Submitted to: Avian Diseases
Publication Type: Peer Reviewed Journal
Publication Acceptance Date: 1/15/1999
Publication Date: N/A
Citation: Interpretive Summary: Infection with a new subgroup of avian leukosis virus (ALV) termed ALV-J, previously not identified in flocks in the U.S., was diagnosed in several broiler and broiler breeder flocks experiencing a cancer-like disease known as myeloid leukosis. Using biological as well as molecular assays, we have isolated and identified several strains of ALV-J from samples submitted from affected flocks. Virological and serological surveys suggested that infection with ALV-J is widespread in affected meat-type chickens. Further, transmission experiments revealed that unlike other strains of ALV, contact transmission of ALV-J is highly efficient and therefore may interfere with current efforts to control this virus infection by eradication. Preliminary characterization studies have suggested that the U.S. isolates of ALV-J are related, but not identical to the strain originally isolated in 1991 from flocks in the United Kingdom. In order to develop more effective strategies for diagnosis and control of ALV-J, biological and molecular variations among strains of ALV-J are being studied.

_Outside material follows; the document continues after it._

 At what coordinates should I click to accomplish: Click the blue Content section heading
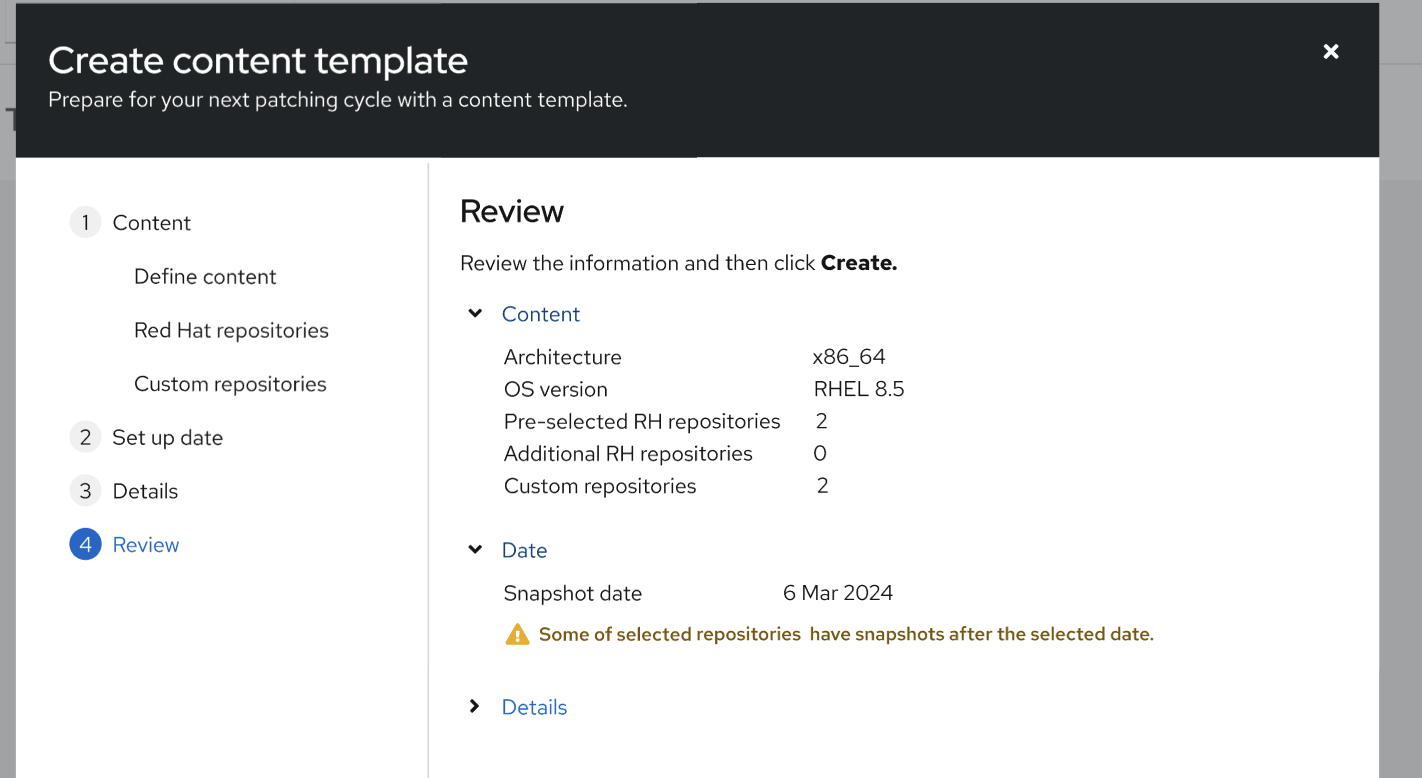(541, 314)
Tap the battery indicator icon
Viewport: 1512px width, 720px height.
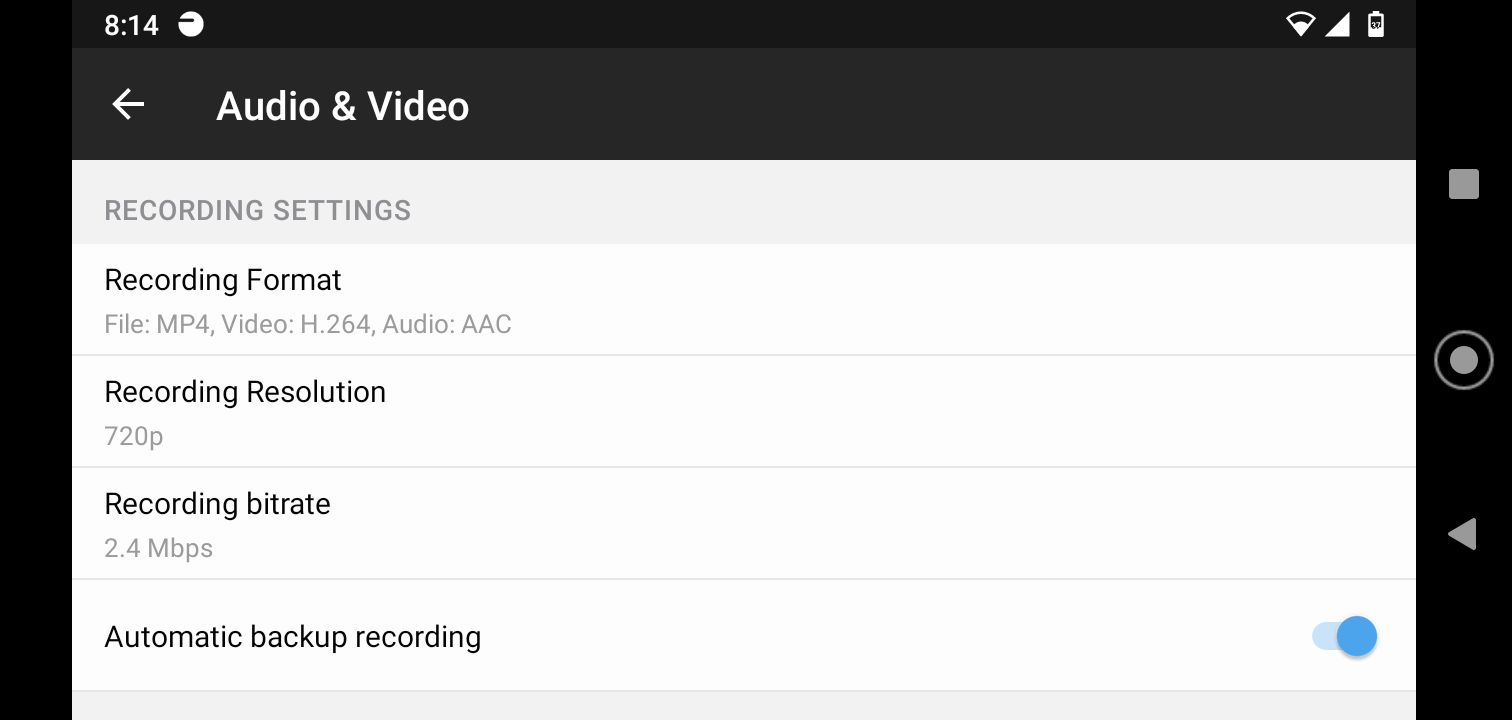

Technical Abstract: During the last four years, several subgroup J-like avian leukosis viruses (ALV-J) were isolated from broiler breeder (BB) and commercial broiler flocks experiencing a relatively high incidence of myeloid leukosis (ML) at 4 weeks of age or older. In all cases, diagnosis of ML was based on the presence of typical gross and microscopic lesions in affected tissues. The eisolates were classified as ALV-J by:1) their ability to propagate in chicken embryo fibroblasts (CEF) that are resistant to subgroup A and E ALV (C/AE);and 2) positive reaction in a polymerase chain reaction (PCR) using primers specific for ALV-J. The prototype strain of these isolates, an isolate termed ADOL-Hc1 was obtained from an adult BB flock that had a history of ML. The AOL-Hc1 was isolated and propagated on C/AE CEF and was distinct antigenically from ALV of subgroups A, B, C, D and E, as determined by virus neutralization tests. Antibody to ADOL-Hc1 neutralized dstrain HPRS-103, the prototype of ALV-J isolated from meat-type chickens i the United Kingdom, but antibody to HPRS-103 did not neutralize strain ADOL-Hc1. Further, proviral DNA of strain ADOL-Hc1 and HPRS-103 tested positive in a PCR using primers specific for ALV-J. Virological and serological surveys revealed that the incidence of ALV-J induced viremia and antibody in several BB flocks from four different breeder varied from 11% to 87%, and from 30% to 87%, respectively. Further, the incidence of viremia in day-old chicks of three different hatches from a BB flock naturally infected with strain ADOL-Hc1 varied from 4% to 25%; in 2 of the 3 hatches, all contact-exposed chickens had evidence of viremia by 8 weeks of age. The data documents the isolation of ALV-J from meat-type chickens experiencing ML as young as 4 weeks of age.